While most people understandably cheer the downfall of characters like Bo, arrogant, hypocritical, cruel, and greedy apparatchiks when they are in power, the political implications of their demise and the manner in which they are purged are not those of a morality play. On the contrary, how the powerful lose power and what happens to them afterwards can tell us a great deal about the nature of the political regime in which they thrive and perish. In the case of the current Chinese regime, the ugly purge of Bo reveals many of its dark sides: corruption, lawlessness, hypocrisy, and ruthlessness. Such qualities of a regime make it illegitimate and undermines its durability.  However, rarely do we view political power struggles from the perspective of a regime insider. As a result, we often fail to appreciate how the insecurity of top elites constitutes a fatal threat to the very regime that has made and unmade their political fortune.

Before we analyze the degree of insecurity of the ruling elites in contemporary China, it may be useful to refer to another era in which top elites of the Communist Party lived in constant fear for their lives and those of their families — the reign of Mao Zedong from 1949 to 1976.  The Maoist regime was a purge machine in perpetual motion.  Any member of the party’s hierarchy, regardless of his seniority or loyalty to Mao, was dispatched the instant he became a threat to Mao’s power.  No rules governed such purges.  In nearly all cases, the victims included not only the disgraced official, but also his innocent family members, who were thrown in jail or sent to labor camps.  Indeed, Bo’s family story during the Cultural Revolution was a typical case.  His father spent a decade in prison.  Bo himself was jailed, too, during the Cultural Revolution.  His mother committed suicide.

After the end of Maoist rule and the return of political sanity in China in the late 1970s, the party’s elders worked very hard to restore the party’s unity.  One keen insight they drew from the self-destructiveness of the Maoist era was that elite insecurity greatly exacerbated the power struggles at the top.  Besides the absence of a due process that could protect the basic rights of the members of the ruling elites, the degree of arbitrariness, unpredictability, and cruelty to which they and their families were subjected was horrific and inhumane.  These conditions meant that once a member of the top ruling elite lost power, he would lose everything, including his life and liberty and those of his family members.  This made the price of losing power infinite.  Thus, elites would fight with the utmost viciousness to avoid losing.

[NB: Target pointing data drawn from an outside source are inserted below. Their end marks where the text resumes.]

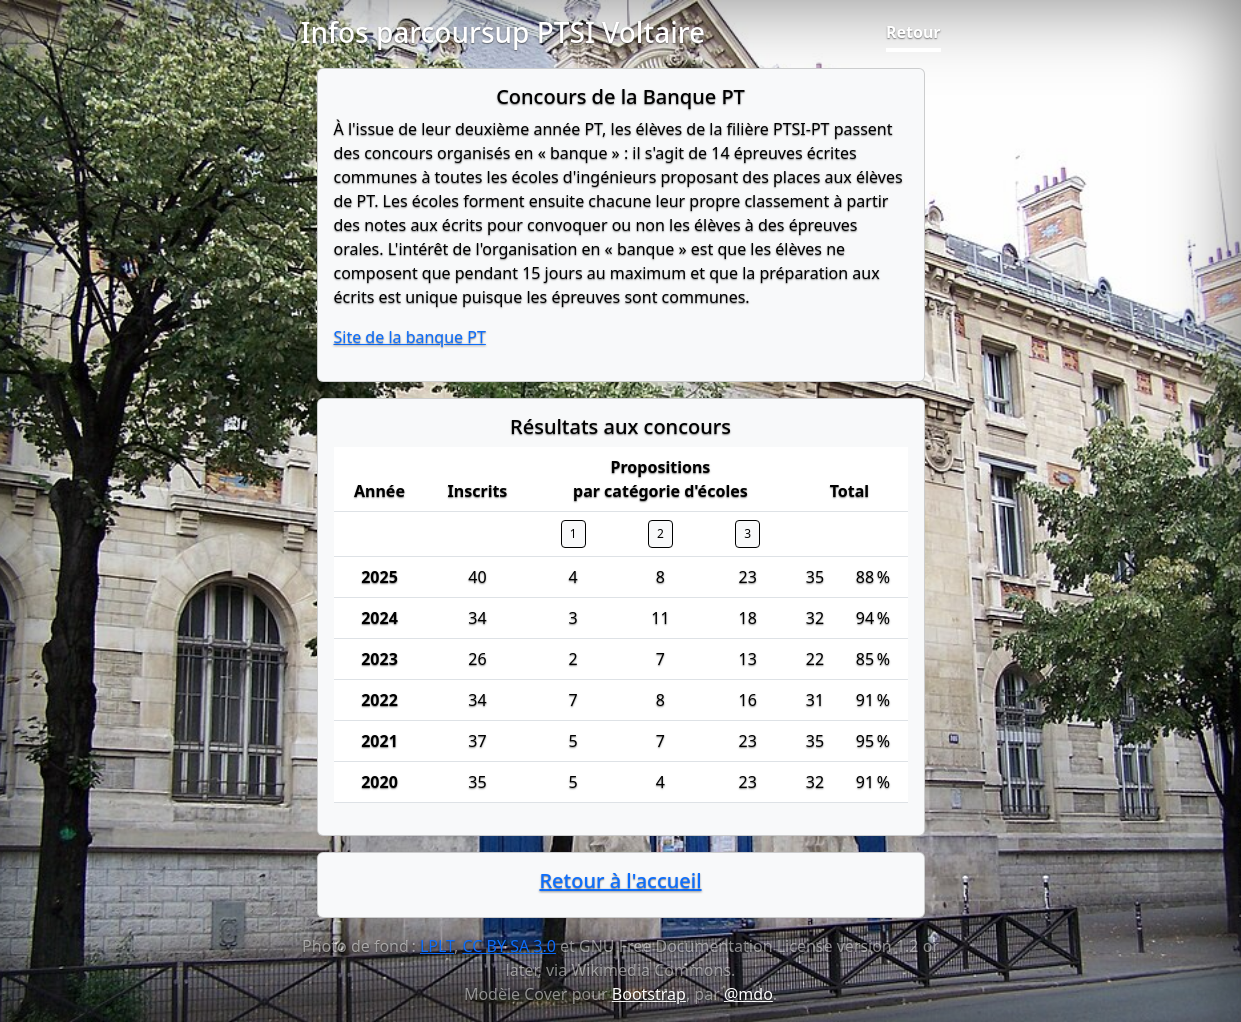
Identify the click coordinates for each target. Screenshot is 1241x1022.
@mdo (748, 994)
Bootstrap (649, 994)
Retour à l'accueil (620, 880)
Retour (913, 32)
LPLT (437, 946)
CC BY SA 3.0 (508, 946)
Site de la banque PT (410, 337)
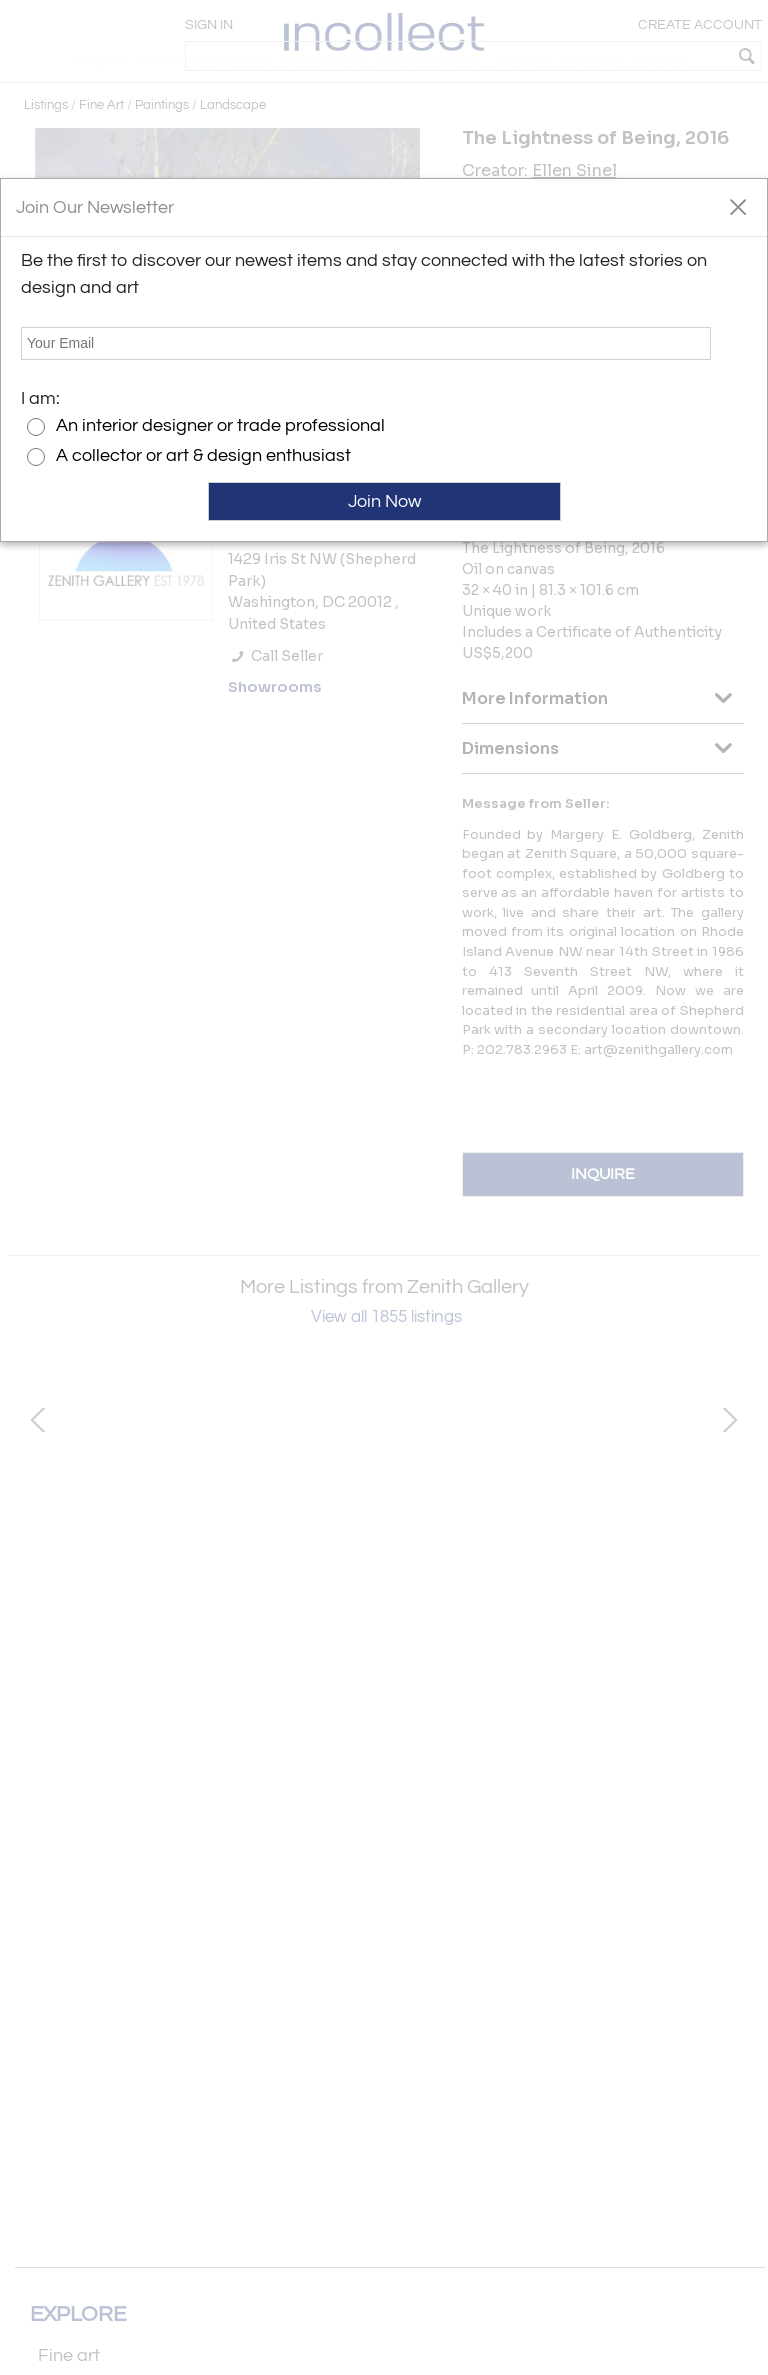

To improve the political security of the party’s top elites, Deng Xiaoping and his colleagues devised some elaborate schemes, both formal and informal.  The formal rules include specific procedures governing the removal of senior officials.  The informal ones include, among other things, no jail time for losers in power struggles and no persecution of their families.

Of course, like Chinese laws, the formal rules were mostly honored in breach.  Deng’s dismissal of Hu Yaobang, the reformist Party chief, and of Zhao Ziyang, another reformer, violated the Party’s own procedure.  But until Deng placed Zhao under 15 years of illegal house arrest in 1989, he had essentially stuck to the rule of no physical harm or loss of liberty for political adversaries.

In the post-Deng era, elite security has declined significantly.  Not only has the procedure through which senior officials are removed from office become more opaque, arbitrary, and politicized, but also the price of losing power has increased dramatically.  Purges now come with jail sentences, not quiet or comfortable retirement.  The loser’s family members face imprisonment as well.

The first victim of post-Deng purges was Chen Xitong, a Politburo member and Beijing’s party boss who was jailed on corruption charges in 1995. His son was jailed as well. Mr. Chen recently released his memoir.  While trying to show that he had nothing to with the Tiananmen crackdown in 1989, he revealed that his secret trial was perfunctory and he called the proceedings “fascist.”  The second high-profile victim was another Chen, Mr. Chen Liangyu, one-time high-flying Shanghai party boss and Politburo member.  Like Chen Xitong, Chen Liangyu was felled by corruption charges and sentenced to 18 years in prison.

What has happened to Bo Xilai and his family thus may not seem unusual.  As expected, the decision to try Gu Kailai merely signals that the Communist Party’s top leadership has already determined her guilt and punishment.  Bo Xilai, now languishing in the Party’s infamous shuanggui system (indefinite extra-legal detention), will almost certainly face the same fate as the two Chens.

Some observers may object by saying that purging senior officials on corruption charges is quite different from sacking them because of ideological disloyalty or factional power struggle, as was the case during the Maoist era.  This difference may be technically true but substantively and politically irrelevant.  In terms of fostering a dreaded sense of insecurity among the top ruling elites, corruption charges and alleged political offenses are no different.

First, like political offenses, corruption charges can be concocted.  The alleged evidence against the two Chens, for example, revealed two far-fetched and weak cases.  It is common knowledge that the two Chens fell not because of corruption, but because of their political ambitions and disloyalty.  The same could be said of the causes of Bo’s collapse.

Second, because China’s top elites, who personally or directly may have little involvement in corrupt activities but who all have family members and relatives who engage in questionable or illegal business deals, no one at the top is absolutely safe.  At the moment, the Party seems to have drawn the line at the Politburo Standing Committee level — Politburo members are not safe, but Politburo Standing Committee members enjoy absolute immunity, because purges at the highest level of the Party would be too destabilizing.  But since this arrangement is not ironclad, who knows when the Party will decide to go after one of the top nine leaders in the future?

Third, once brought down in a power struggle, even China’s top rulers lack minimal legal protection.  They cannot pick lawyers or have the ability to challenge the charges against them in an independent judiciary.  Their verdict and penalty are typically decided, not by professional judges after the conclusion of the proceedings, but by top political leaders behind closed doors.

What this analysis reveals — and what the case against Bo and his wife shows — is that political security for China’s top rulers today has deteriorated so much that, in some crucial ways, they might feel that they are back to the bad old Maoist days.  Elite disunity and vicious infighting is now the rule, not the exception. This cannot be reassuring news for a regime ruled by individuals whose daily nightmare is that they will one day become another Bo Xilai.